-- Exercise goal --
Below are some records; copy each line in them that contains "agent".

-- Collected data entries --
Start of Block
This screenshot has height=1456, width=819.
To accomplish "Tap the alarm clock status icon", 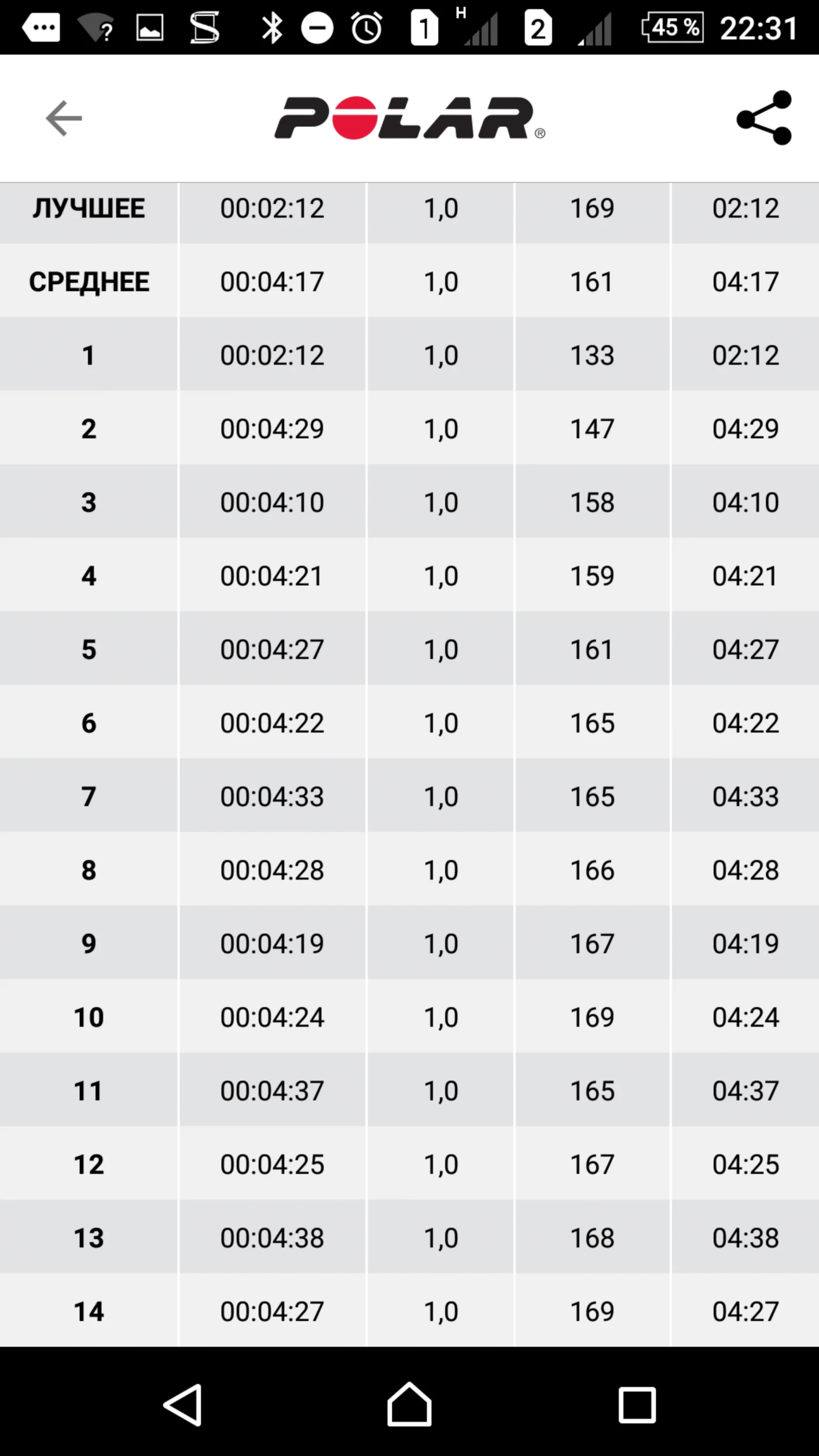I will point(366,28).
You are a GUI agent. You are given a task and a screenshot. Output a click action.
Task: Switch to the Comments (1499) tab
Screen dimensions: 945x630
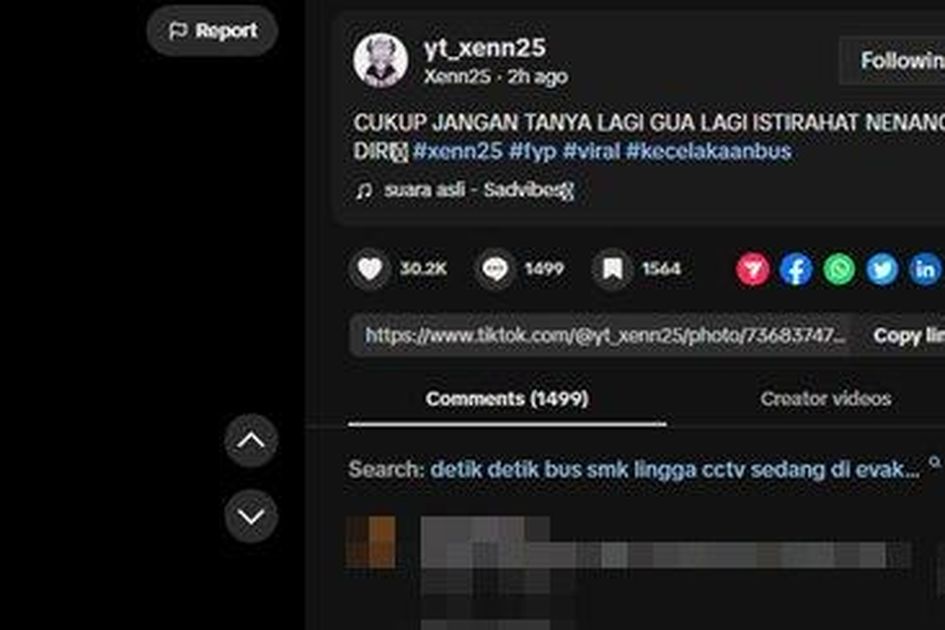click(x=507, y=399)
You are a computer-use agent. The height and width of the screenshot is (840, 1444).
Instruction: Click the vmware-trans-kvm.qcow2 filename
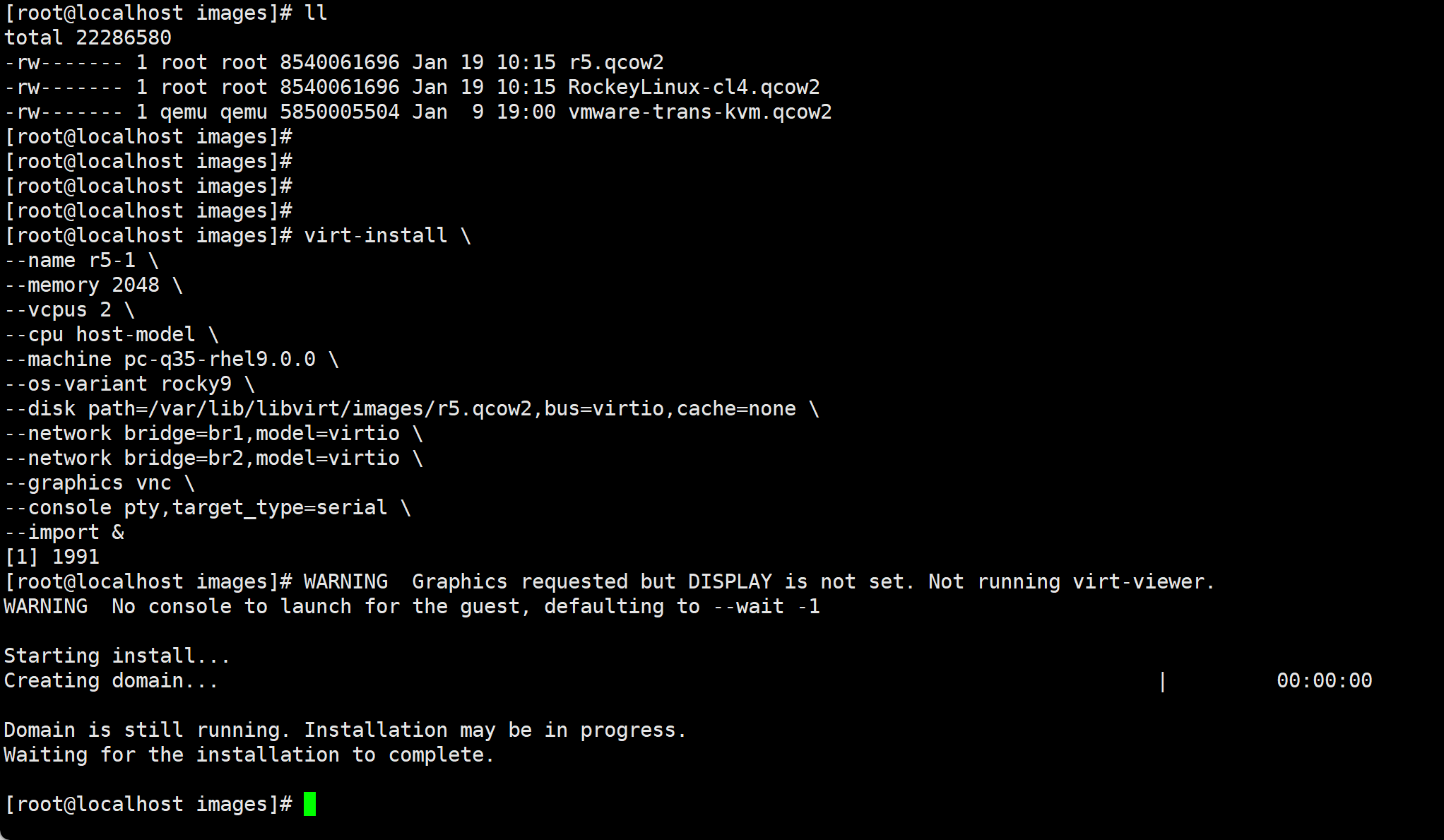[x=699, y=112]
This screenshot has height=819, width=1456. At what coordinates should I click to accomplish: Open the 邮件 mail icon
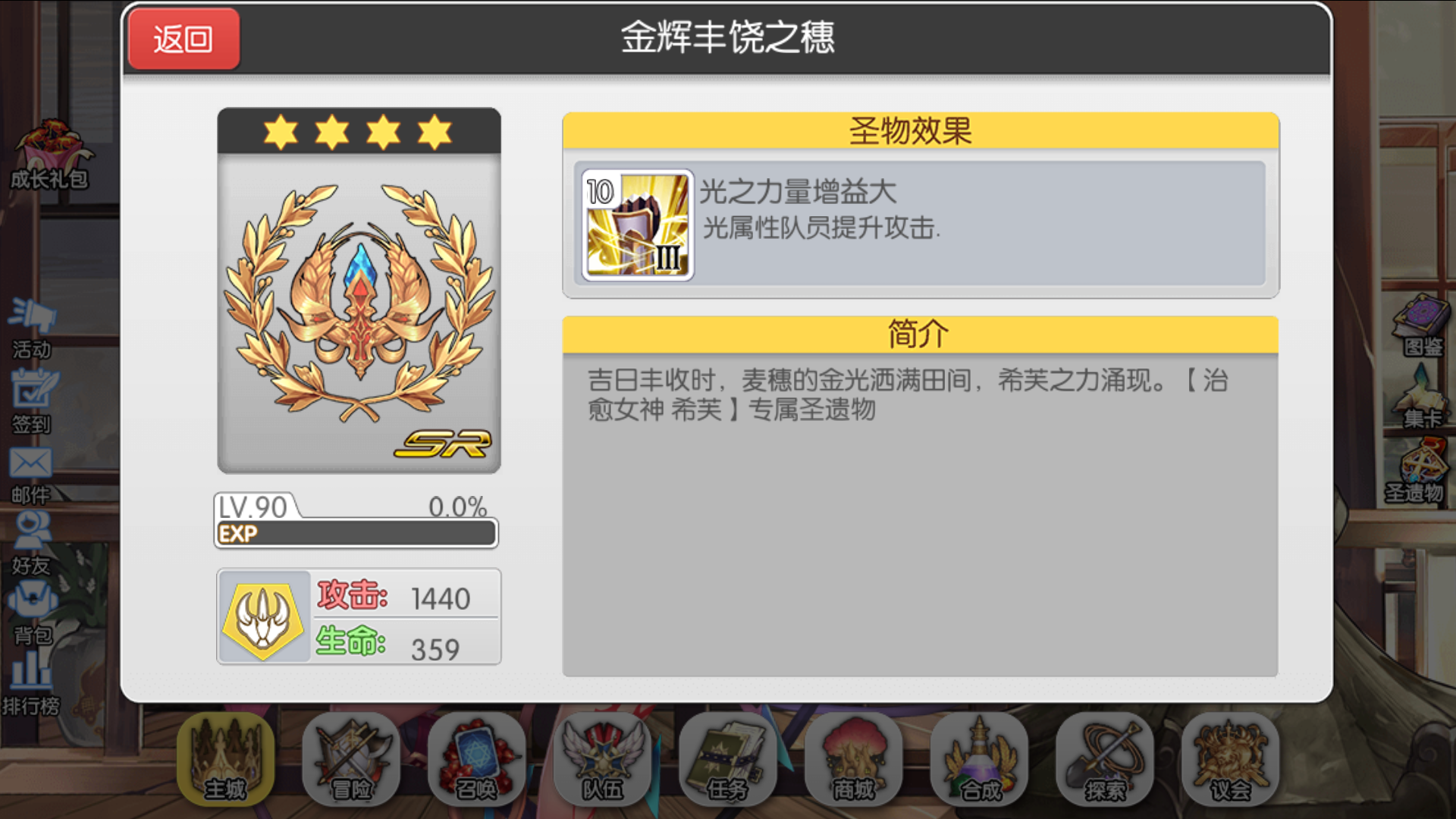click(31, 475)
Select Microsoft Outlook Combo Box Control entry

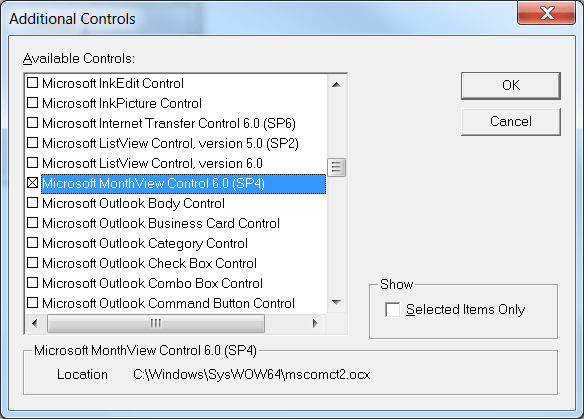coord(152,283)
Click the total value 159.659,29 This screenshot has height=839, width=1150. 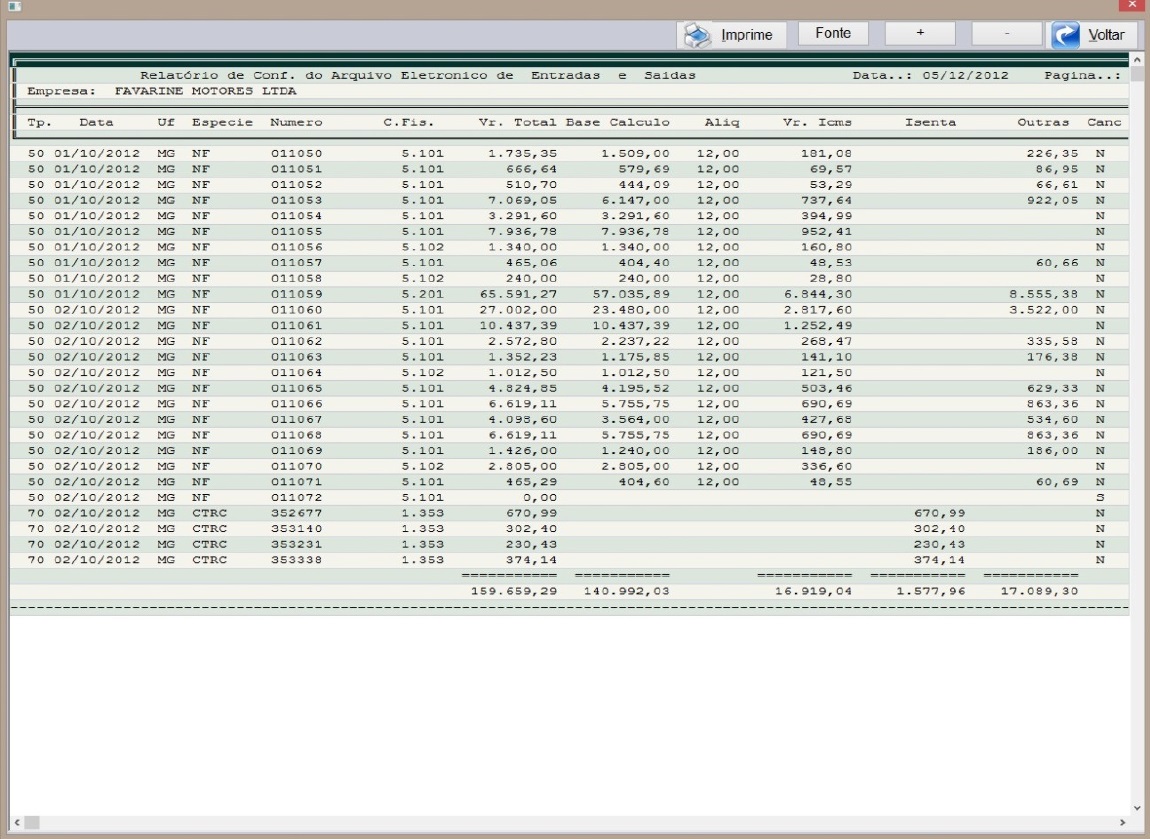[514, 591]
End of Block
-- Exercise solution --
You are a GUI agent. You are given a task and a screenshot. Output a click action.
You are a computer-use agent. The height and width of the screenshot is (840, 1444).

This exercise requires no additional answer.